Un bello prólogo animado establece la premisa básica del cuento. Es la clásica Blanca Nieves y los Siete enanos, hasta que la narración nos deja en el regazo de la reina perversa. Julia Roberts jamás había usado mejor su sonrisa dientona, pero es difícil calibrar su actuación por lo inadecuado del doblaje. Los diálogos se dispensan en un castellano neutral y ligeramente ceremonioso, aderezado por chocantes mexicanismos —el trato de dos guardias se sella con un “de machos”, un sujeto es descrito como oloroso a “chango mojado”—. Como suele suceder, el ritmo verbal y la gracia de los chistes se ven seriamente comprometidos.
Blanca Nieves (Lilly Collins) es una trémula víctima de su madrastra malvada, hasta que sale de los confines del castillo. Se indigna ante la explotación del pueblo sometido por la vanidosa reina. Una vez que la dan por muerta, los enanos, forajidos ocultos en el bosque, le ayudan a entrenarse para desatar su fuerza interna. Cuando el cortejo con el Príncipe (Armmie Hammer) sube de volumen, se convierte una relación de iguales, y no una relación de subyugación y salvamento. La princesa esta empoderada.
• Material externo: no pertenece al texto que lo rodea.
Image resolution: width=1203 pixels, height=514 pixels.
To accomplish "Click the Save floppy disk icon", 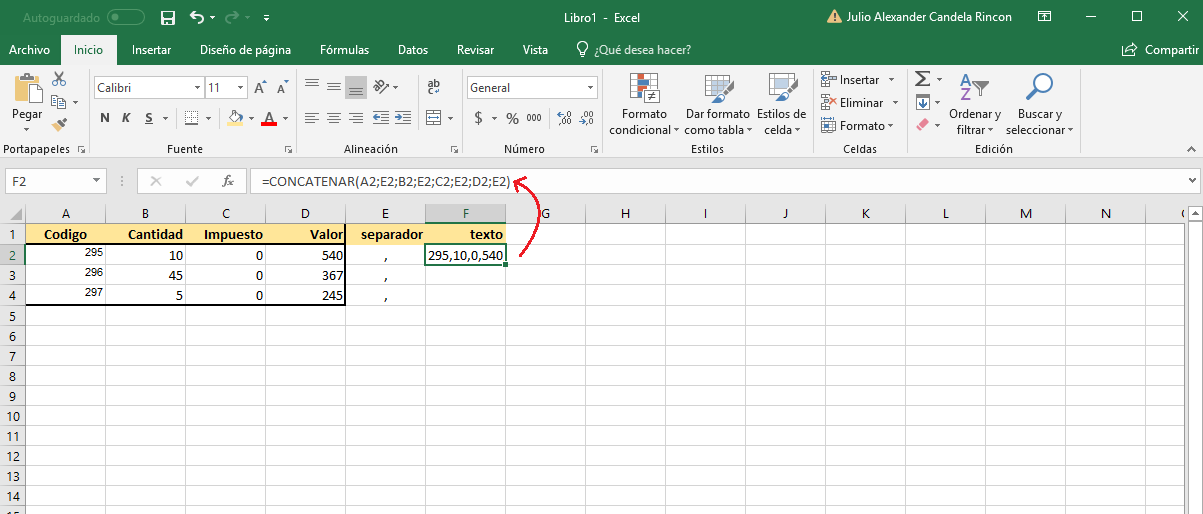I will (x=168, y=17).
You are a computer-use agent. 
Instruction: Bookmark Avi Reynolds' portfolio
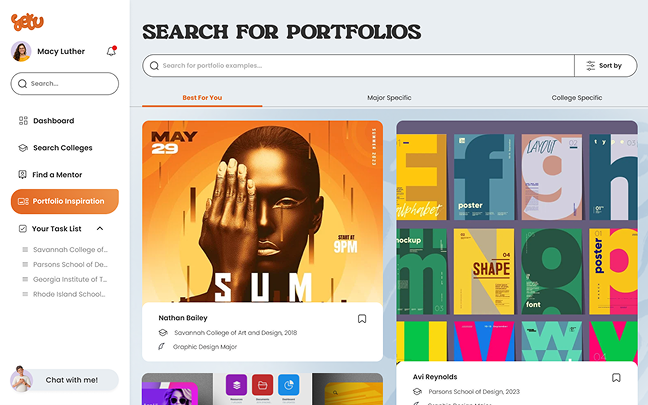point(616,378)
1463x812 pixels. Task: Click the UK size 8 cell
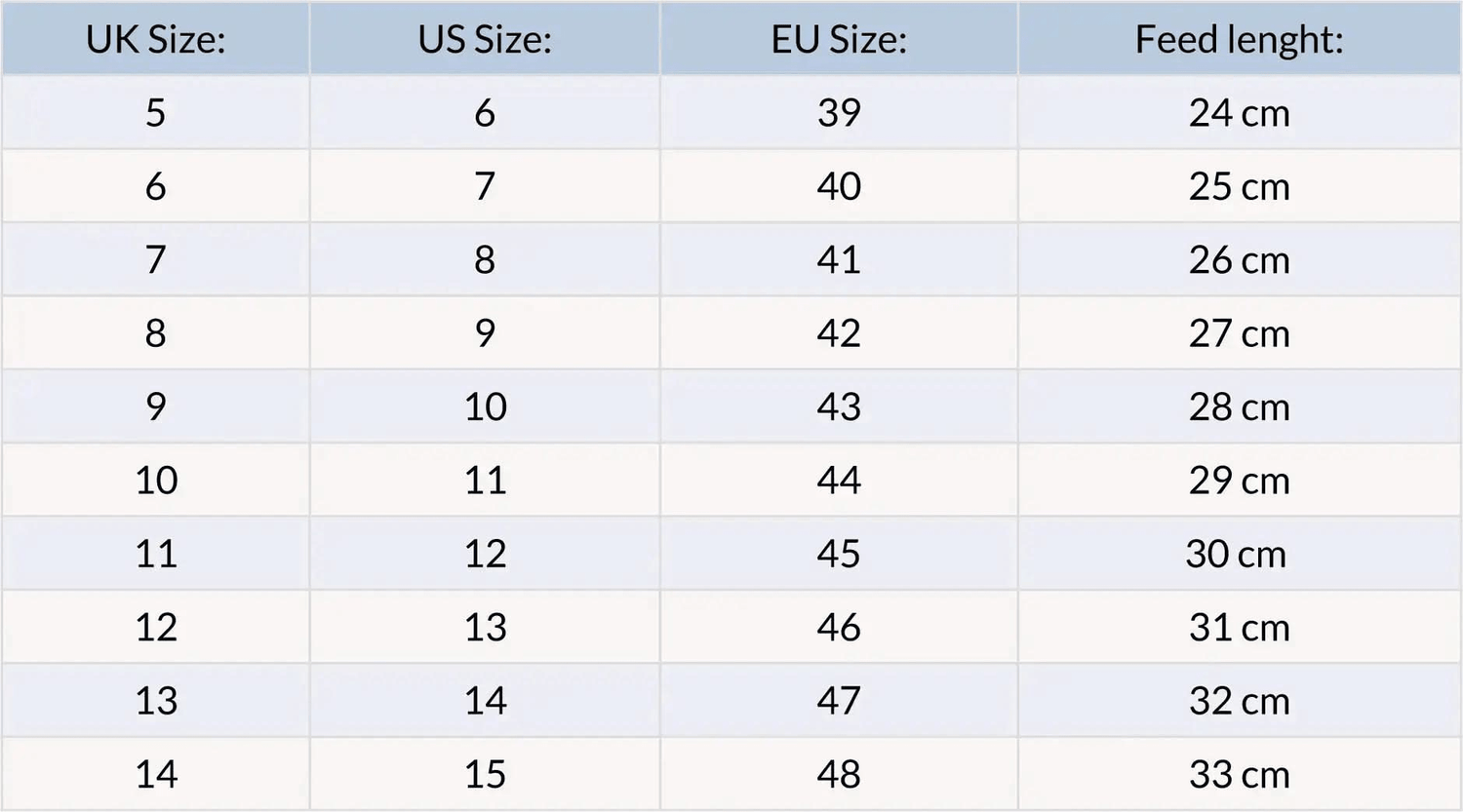click(x=156, y=333)
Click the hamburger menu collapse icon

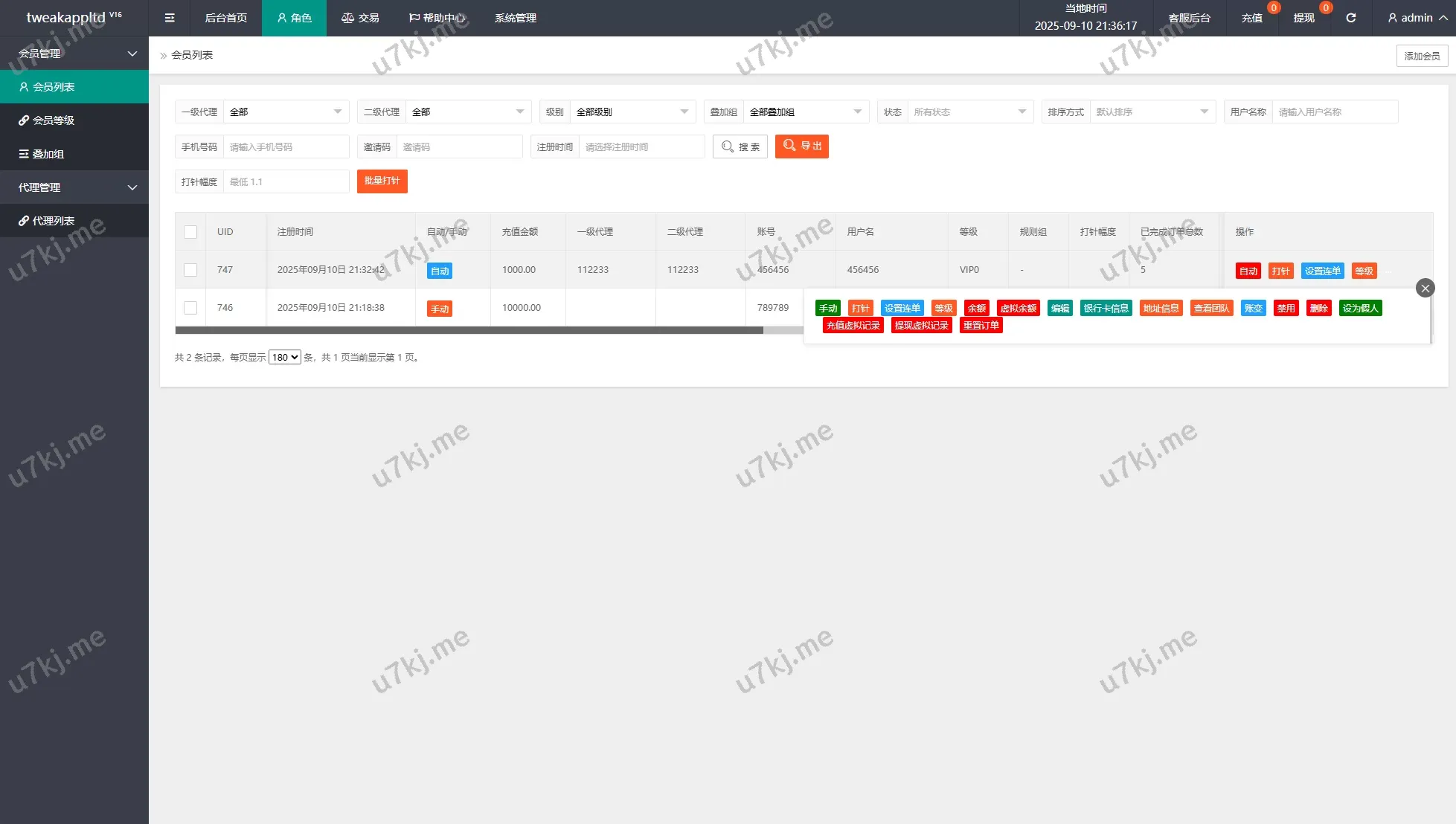click(170, 18)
Puede que esto le suene demasiado, como la otra revisión del cuento que se nos viene encima. Blanca Nieves y El Cazador encuentran a Kristen Stewart y Chris Hemmingsworth en los papeles titulares, con Charlize Theron haciendo el número de vampiresa como la reina desalmada. Las escenas promocionales la delatan como un filme cargado de acción y efectos especiales. Blanca Nieves sale incluso de guerrera, comandando uno de esos masivos ejércitos generados por computadora. Es un cuento de hadas para los fanáticos de Twilight y Thor . Por lo menos el cine tiene la delicadeza de no poner el promo inmediatamente antes. Espejito, Espejito sufriría en comparación porque no se toma en serio. Es un sainete cómico. Sin temor al ridículo —más bien, invocándolo conscientemente— la película obliga a su galán a jugar al perrito por culpa de una pócima equivocada, convierte a otro personaje en cucaracha y hace que los rudos enanos jueguen como equipo de bufones. Para mi sorpresa, el riesgo se ve recompensado. Aún con el abominable doblaje, la película funciona como una deliciosa distracción. El director Tarsem Singh puede ser desigual con el flujo narrativo, pero derrocha creatividad visual. El diseño de producción es espectacular, teatral y artificioso. Si este mundo parece un poco despoblado, debe ser para que apreciemos mejor los decorados. Los efectos especiales se ven anticuados. Singh usa los píxeles para dar un acabado artesanal y orgánico. La empresa es tan cálida y tonta que solo puede terminar con un gratuito número musical al estilo de Hollywood. Es totalmente innecesario, pero irresistible. Como la película misma.